### Quoted text
The Orpheus Descent

  • by Tom Harper
  • Narrated by Gareth Armstrong, Kris Milnes, Sarah Feathers
  • 14 hrs and 57 mins
  • Unabridged Audiobook

Publisher's Summary

Would you pay the ultimate price for the ultimate knowledge? I have never written down the answers to the deepest mysteries, nor will I ever....
The philosopher Plato wrote these words more than 2,000 years ago, following a perilous voyage to Italy - an experience about which he never spoke again, but from which he emerged the greatest thinker in all of human history. Today, 12 golden tablets sit in museums around the world, each created by unknown hands and buried in ancient times, and each providing the dead with the route to the afterlife.
Archaeologist Lily Barnes, working on a dig in southern Italy, has just found another. But this tablet names the location to the mouth of hell itself. And then Lily vanishes. Has she walked out on her job, her marriage, and her life - or has something more sinister happened? Her husband, Jonah, is desperate to find her. But no one can help him: not the police, and not the secretive foundation that sponsored her dig. All Jonah has is belief, and a determination to do whatever it takes to get Lily back.

### Written instruction 1
From the audiobook summary, reproduce the stretch from "The Orpheus Descent" through "to the afterlife.".
### Written instruction 2
According to the audiobook summary, how many golden tablets sit in museums around the world today?

### Data lines

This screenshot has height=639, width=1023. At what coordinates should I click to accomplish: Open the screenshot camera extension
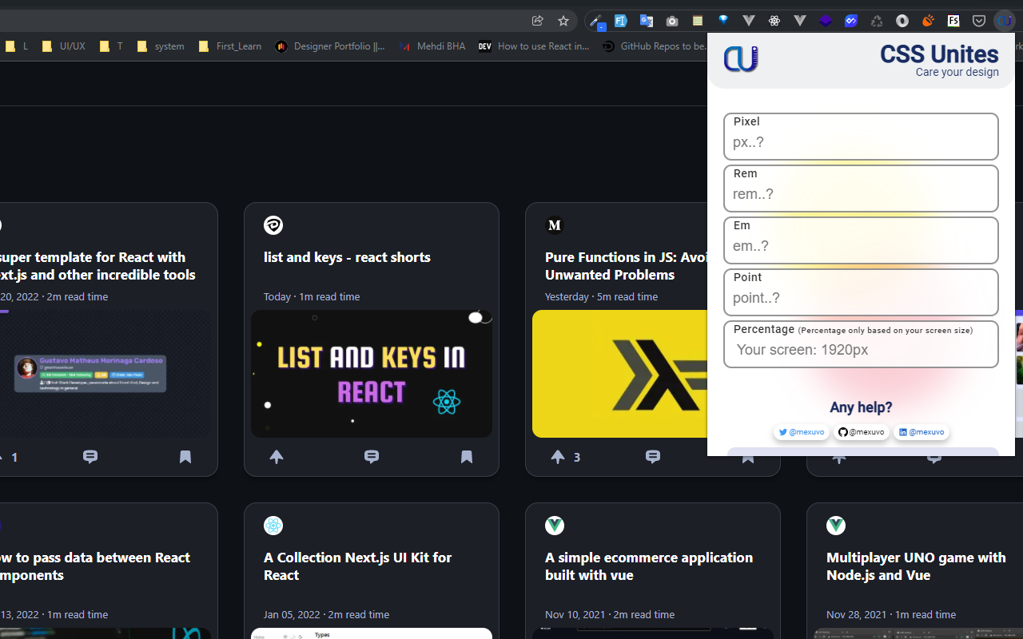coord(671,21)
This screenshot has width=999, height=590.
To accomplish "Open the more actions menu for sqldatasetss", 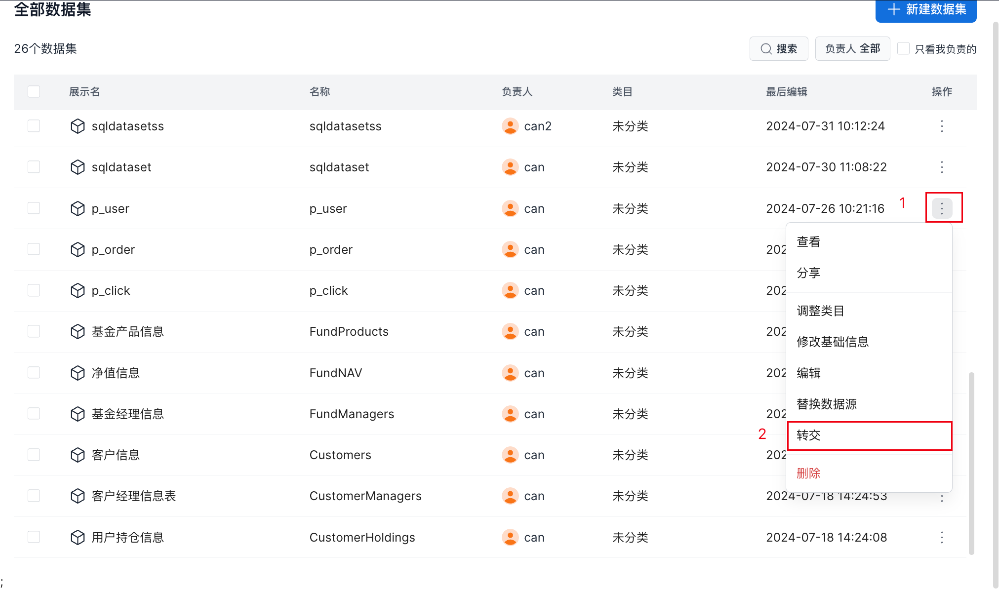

### Written solution 1
The Orpheus Descent

  • by Tom Harper
  • Narrated by Gareth Armstrong, Kris Milnes, Sarah Feathers
  • 14 hrs and 57 mins
  • Unabridged Audiobook

Publisher's Summary

Would you pay the ultimate price for the ultimate knowledge? I have never written down the answers to the deepest mysteries, nor will I ever....
The philosopher Plato wrote these words more than 2,000 years ago, following a perilous voyage to Italy - an experience about which he never spoke again, but from which he emerged the greatest thinker in all of human history. Today, 12 golden tablets sit in museums around the world, each created by unknown hands and buried in ancient times, and each providing the dead with the route to the afterlife.

### Written solution 2
Twelve golden tablets.